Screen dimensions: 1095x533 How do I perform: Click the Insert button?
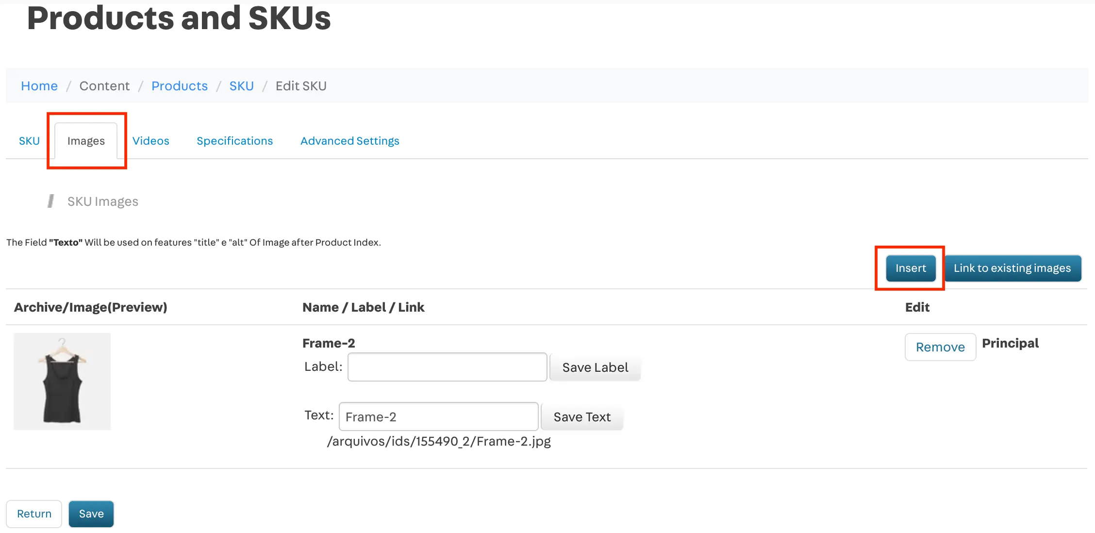click(911, 268)
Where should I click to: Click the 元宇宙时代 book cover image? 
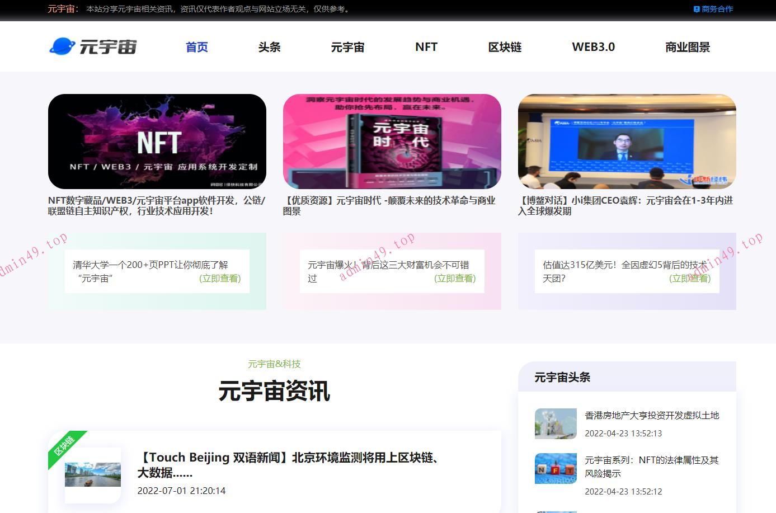tap(392, 140)
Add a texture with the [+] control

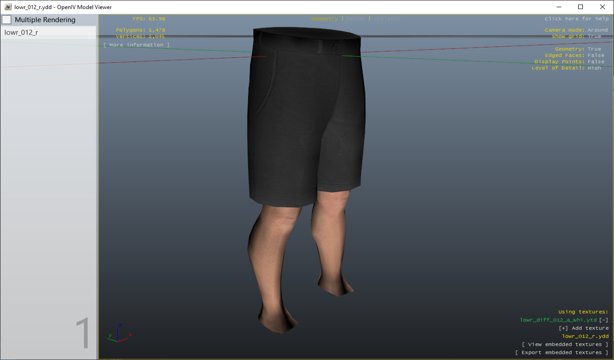pyautogui.click(x=562, y=328)
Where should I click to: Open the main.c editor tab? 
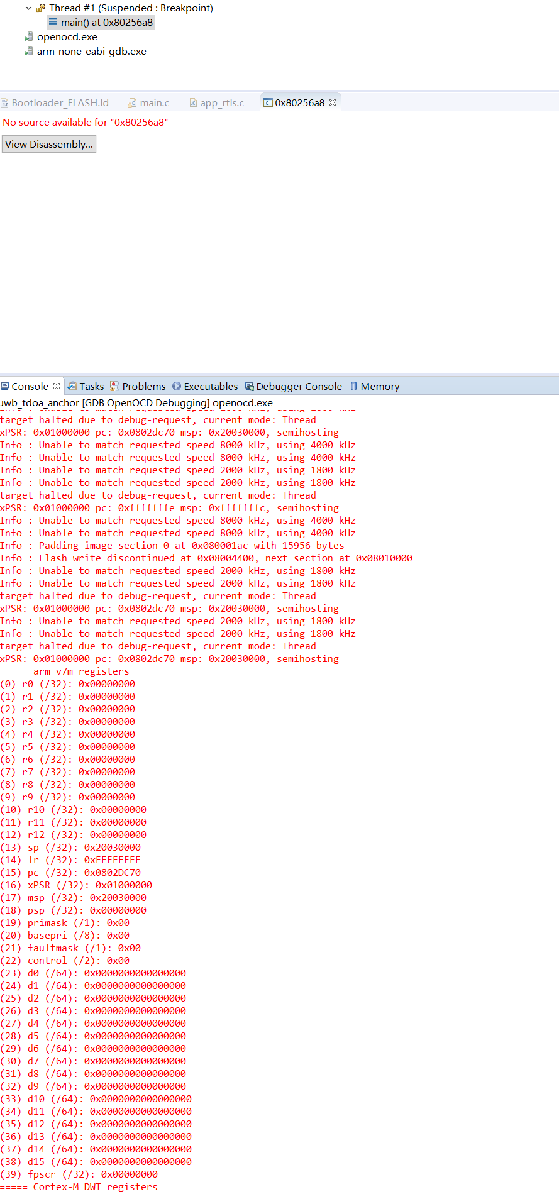[x=154, y=103]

> [WORK TO COMPLETE] Print the material word for word without images.

> [COMPLETED EXERCISE]
Screen dimensions: 1095x533 How do I perform: Click the Insert button?
click(911, 268)
Where should I click to: Click the 元宇宙时代 book cover image? 
tap(392, 140)
Add a texture with the [+] control

pyautogui.click(x=562, y=328)
Where should I click to: Open the main.c editor tab? 
[x=154, y=103]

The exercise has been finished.